適当に振り回しているわけではなく、一球一球目視で確認して対処している。

荒くれ者共をまとめ上げている人間が弱いはずがない。強いからリーダーなのだ。


「…フン、なかなかやりおる!!」


聖女教団のトップも負けじと次の手に移る。

炎の壁、炎の渦、炎の雨の攻撃魔法を3種同時展開して空間を支配する。

そのまま焼かれるならそれで良し。この魔法の狙いは威力や範囲だけではない。

気道熱傷、又は酸素欠乏の状態を相手に与えられる。要は窒息を狙える。


「ウオオオオオオオ!!」


その狙いを知ってか知らずか、リーダーは最適解ともいえる行動で難を逃れた。

強引な突破である。しかも息を吐きながらの突進だったので気道は守られた。

その勢いのまま引きずったハンマーを振り上げ、総代の頭を掠めて空気を裂いた。


「消え去れええい!!」


接近戦はむしろ総代の真価を発揮する距離だった。

両拳に炎を纏い、相手の急所を狙って高速の剛腕が振り抜かれる。

ハンマーと拳の打ち合いは両者共に互角で、まだクリーンヒットはない。

筋肉と筋肉のぶつかり合い。

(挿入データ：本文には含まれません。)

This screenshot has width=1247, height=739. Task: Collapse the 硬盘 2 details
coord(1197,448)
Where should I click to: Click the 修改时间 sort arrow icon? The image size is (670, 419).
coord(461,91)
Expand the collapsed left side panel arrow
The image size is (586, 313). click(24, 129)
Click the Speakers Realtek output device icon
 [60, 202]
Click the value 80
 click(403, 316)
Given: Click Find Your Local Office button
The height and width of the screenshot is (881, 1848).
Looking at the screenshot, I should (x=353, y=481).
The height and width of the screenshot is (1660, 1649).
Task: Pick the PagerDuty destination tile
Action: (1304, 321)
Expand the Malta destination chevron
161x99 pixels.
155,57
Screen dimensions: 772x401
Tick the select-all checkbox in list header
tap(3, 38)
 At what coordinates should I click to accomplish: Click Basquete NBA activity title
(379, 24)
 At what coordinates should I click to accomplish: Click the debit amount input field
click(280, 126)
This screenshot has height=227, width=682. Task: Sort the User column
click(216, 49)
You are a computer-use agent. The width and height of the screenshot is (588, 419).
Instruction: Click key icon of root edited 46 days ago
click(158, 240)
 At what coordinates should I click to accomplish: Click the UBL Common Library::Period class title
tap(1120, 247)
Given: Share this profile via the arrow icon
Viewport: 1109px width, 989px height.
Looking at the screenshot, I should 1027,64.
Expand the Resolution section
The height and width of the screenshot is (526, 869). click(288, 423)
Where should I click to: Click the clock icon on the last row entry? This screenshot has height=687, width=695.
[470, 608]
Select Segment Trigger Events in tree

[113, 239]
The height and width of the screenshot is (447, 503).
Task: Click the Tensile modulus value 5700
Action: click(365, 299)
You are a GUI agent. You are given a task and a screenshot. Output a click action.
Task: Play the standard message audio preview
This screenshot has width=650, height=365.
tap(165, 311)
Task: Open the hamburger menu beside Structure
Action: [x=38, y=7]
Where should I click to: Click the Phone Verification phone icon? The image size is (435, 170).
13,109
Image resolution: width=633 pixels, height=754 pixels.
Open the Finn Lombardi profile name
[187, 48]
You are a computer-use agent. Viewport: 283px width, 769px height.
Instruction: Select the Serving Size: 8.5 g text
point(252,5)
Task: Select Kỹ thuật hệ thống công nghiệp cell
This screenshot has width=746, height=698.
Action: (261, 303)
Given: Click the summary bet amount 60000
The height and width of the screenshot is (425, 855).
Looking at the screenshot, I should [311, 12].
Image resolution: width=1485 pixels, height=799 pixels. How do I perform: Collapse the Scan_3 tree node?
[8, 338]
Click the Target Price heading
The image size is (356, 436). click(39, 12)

それは二人の男の心に大きな炎を灯らせた。



均衡が崩れたのはそれから3分もしない時だった。

矢傷を負い、血を失い、沼の中を歩かされ、そもそも年齢が高い。

総代の体力はもう底を突き、今は気合いだけで立っている状態だった。

自身の限界を悟り、総代は最後に一矢報いてやろうと覚悟を決めた。


この男を聖女様とトーコの元へ行かせるわけにはいかない。

差し違えてでも絶対にこの場で仕留める。そういう決意だった。


総代は両手を広げ、腰を落とし、大きく息を吸い込んだ。


「──フンッッッ!!!」


弾丸のようなタックルがリーダーのみぞおちを直撃した。

総代は相手に抱きついて突進を続け、そのままの体勢で地面に叩きつけた。

リーダーはマウントからの打撃が来る事を予想して顔をガードしたが、来ない。

折角のチャンスなのに相手は片腕でしがみついているだけで、何かが妙だった。


残る片腕で何をしているのか気づいた時にはもう遅かった。



総代は背中に刺さった矢を自分で一気に押し込み、リーダーの胸ごと貫いた。


「グオアアアアアア!!」


一本で終わりではない。

命が尽きる前に全部刺す。


「…ジジイ!正気かよおお!?」


一本、また一本と貫通する矢。

そして、最後の一本がリーダーの心臓を穿つ。


「グゴッガガアアァァ!!」





パメラは落ちていたハンマーを拾い、

念のため野盗リーダーの頭を潰しておいた。


総代が息を吹き返すことはなかった。

聖女を守る使命にその身を捧げた殉教者は彼だけではない。

巻き込まれて死んでいった信徒たちもその役割を果たしたのだ。

聖女を取り巻く運命という物語の一員として誰かが語り継がねばならない。


生き残った信徒3人はそう心に誓い、港を目指す聖女たちの後を追った。